Because its genetic makeup is new, little is known about the distribution of preexisiting immunity to current H1N1 "swine" flu across populations, the immune response to the virus or the efficacy of available vaccines. The team in Rochester hopes to contribute to the building of models that simulate swine flu infection across the entire U.S. population to better predict its course.

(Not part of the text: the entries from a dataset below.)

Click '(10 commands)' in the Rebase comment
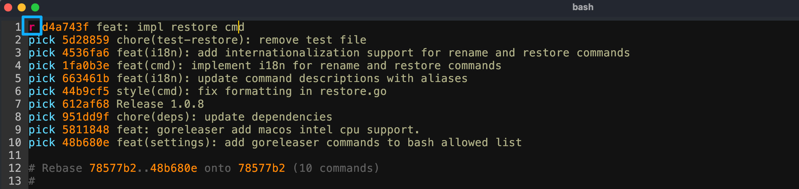The height and width of the screenshot is (189, 799). (x=336, y=168)
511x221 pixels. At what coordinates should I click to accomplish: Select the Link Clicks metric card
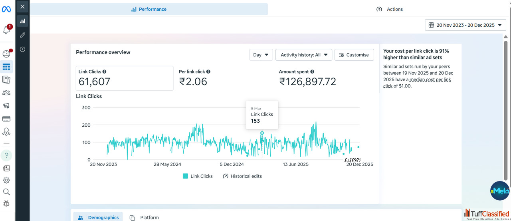coord(125,78)
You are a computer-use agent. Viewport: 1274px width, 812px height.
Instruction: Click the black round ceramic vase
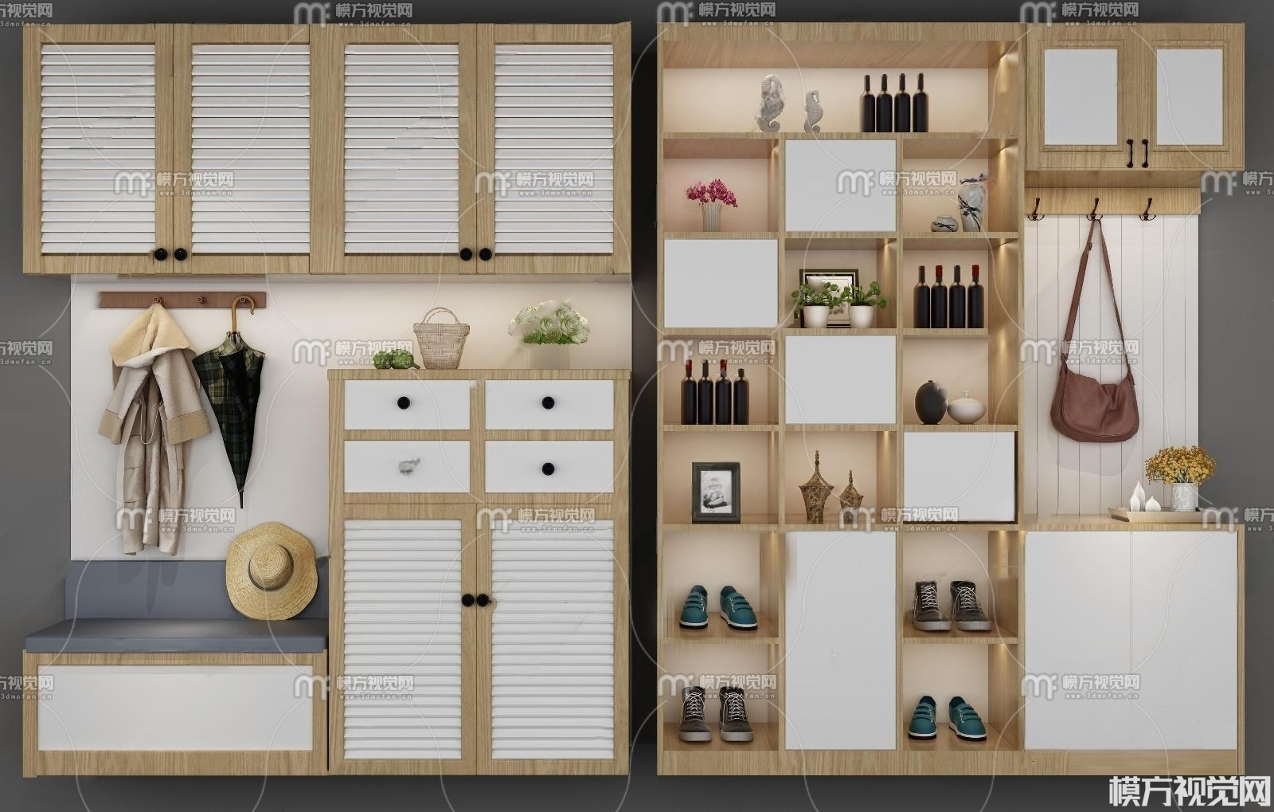(x=929, y=403)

Along with Wu and Zand, major project contributors included Ha Youn Lee, Sung Yong Park, Jeanne Holden-Wiltse and Hongyu Miao in the Department of Biostatistics and Computational Biology at the Medical Center; David Topham, Joseph Hollenbaugh, Tim Mosmann and Brian Ward within the David H. Smith Center for Vaccine Biology & Immunology and the Department of Microbiology and Immunology; and John Treanor and Xia Jin in the Division of Infectious Diseases within the Department of Medicine. Alan Perelson led a partnering effort at the Los Alamos National Laboratory in New Mexico.
"The right computer model can provide a precise, hands-on way of measuring just how good our theories are about how the system responds to pandemic virus, and how to strengthen our defences," said Wu.